OK-Cancel or Cancel-OK?

by Jakob Nielsen on May 27, 2008

Summary: Should the OK button come before or after the Cancel button? Following platform conventions is more important than suboptimizing an individual dialog box.


We get countless questions about small details in UI design that don't matter much to the overall user experience. One classic is the order of buttons in dialog boxes:

  • OK/Cancel
  • Cancel/OK

Both are reasonable choices, and people can argue for hours about their preferences:

  • Listing OK first supports the natural reading order in English and other languages that read left-to-right. Many other button sets have a natural progression (say, Yes/No or Previous/Next). You should always list these so that the reading order matches the logical order — in this case, OK/Cancel . Further, assuming users need OK much more frequently than Cancel, it's better to place this option first so that keyboard-driven users who tab to the buttons can get to their preferred choice with one less keystroke.
  • Listing OK last improves the flow, because the dialog box "ends" with its conclusion. Also, as with Previous/Next, you could argue that OK is the choice that moves the user forward, whereas Cancel moves the user back. Thus, OK should be in the same location as Next: on the right.

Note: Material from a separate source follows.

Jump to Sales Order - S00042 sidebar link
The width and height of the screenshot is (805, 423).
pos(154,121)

In cases like this, it often doesn't matter what you do. Either choice has good arguments in its favor, and no choice is likely to cause usability catastrophes. It might save some users 0.1 seconds if you pick the "right" choice for certain circumstances, but it's simply not worth it to conduct sufficiently elaborate research to find out what that choice is. Better to spend your usability resources on those things that can change your key performance indicators by 83% or more. (Critical application design issues are covered further in the full-day course on Application Usability.)

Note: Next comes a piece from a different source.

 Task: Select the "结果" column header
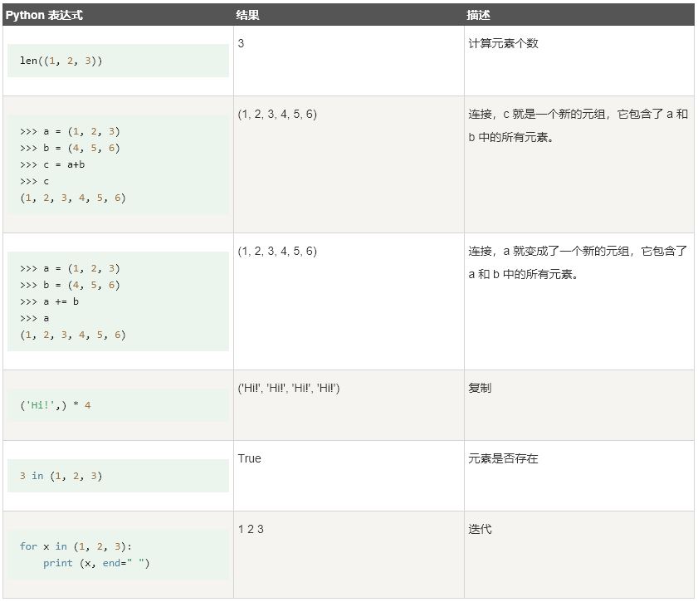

So, to make this specific choice — as well as many other small choices in application design — it's best to follow the platform GUI standard. Applying consistent design that follows user expectations saves people much more time (and many more mistakes) than doing something that might be a tiny bit more optimal for your application, but introduces an inconsistency.

Inconsistency Costs More Time than It Saves

Deviate from the standard, and you'll easily cost users several minutes — or possibly hours — as they overlook or misuse UI elements. The time people spend pondering inconsistencies typically sums to much more than the small savings you'll hypothetically derive from a specialized design.

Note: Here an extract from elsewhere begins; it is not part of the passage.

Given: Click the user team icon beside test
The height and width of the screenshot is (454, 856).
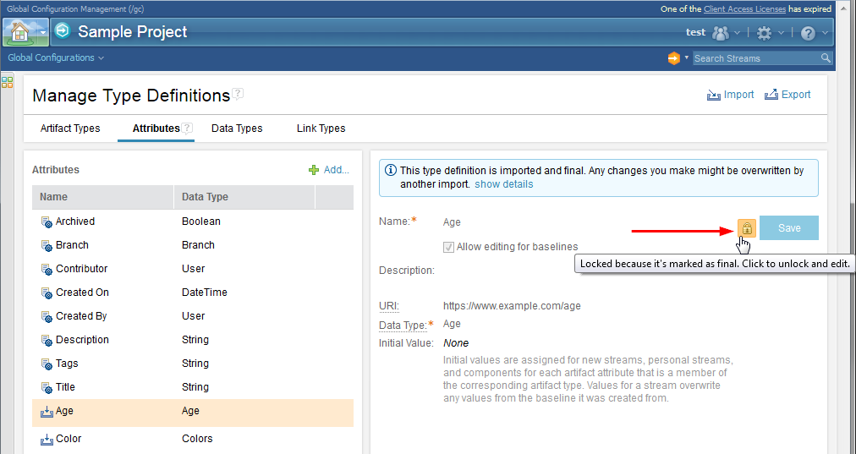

Sadly, the Windows Vista User Experience Guidelines differ from the Apple Human Interface Guidelines when it comes to the sequence of OK/Cancel buttons:

  • Windows puts OK first
  • Apple puts OK last

If you're designing a desktop application for one of these two personal computer platforms, your choice is easy: Do what the platform owner tells you to do.

Dialog Buttons for Web-Based Apps

If you're designing a Web-based application, the decision is harder, but you should probably go with the platform preferred by most of your users. Your server logs will show you the percentage of Windows vs. Mac users for your specific website or intranet. Of course, Windows generally has many more users, so if you can't be bothered to check the logs, then the guideline that will apply to most situations is:

  • OK first, Cancel last, as in this screenshot from Office 2007:

Screenshot from Office 2007, showing buttons labeled 'Save' and 'Cancel'.

The screenshot illustrates two additional guidelines for dialog box buttons:

  • It's often better to name a button to explain what it does than to use a generic label (like "OK"). An explicit label serves as "just-in-time help," giving users more confidence in selecting the correct action.
  • Make the most commonly selected button the default and highlight it (except if its action is particularly dangerous; in those cases, you want users to explicitly select the button rather than accidentally activating it by hitting Enter).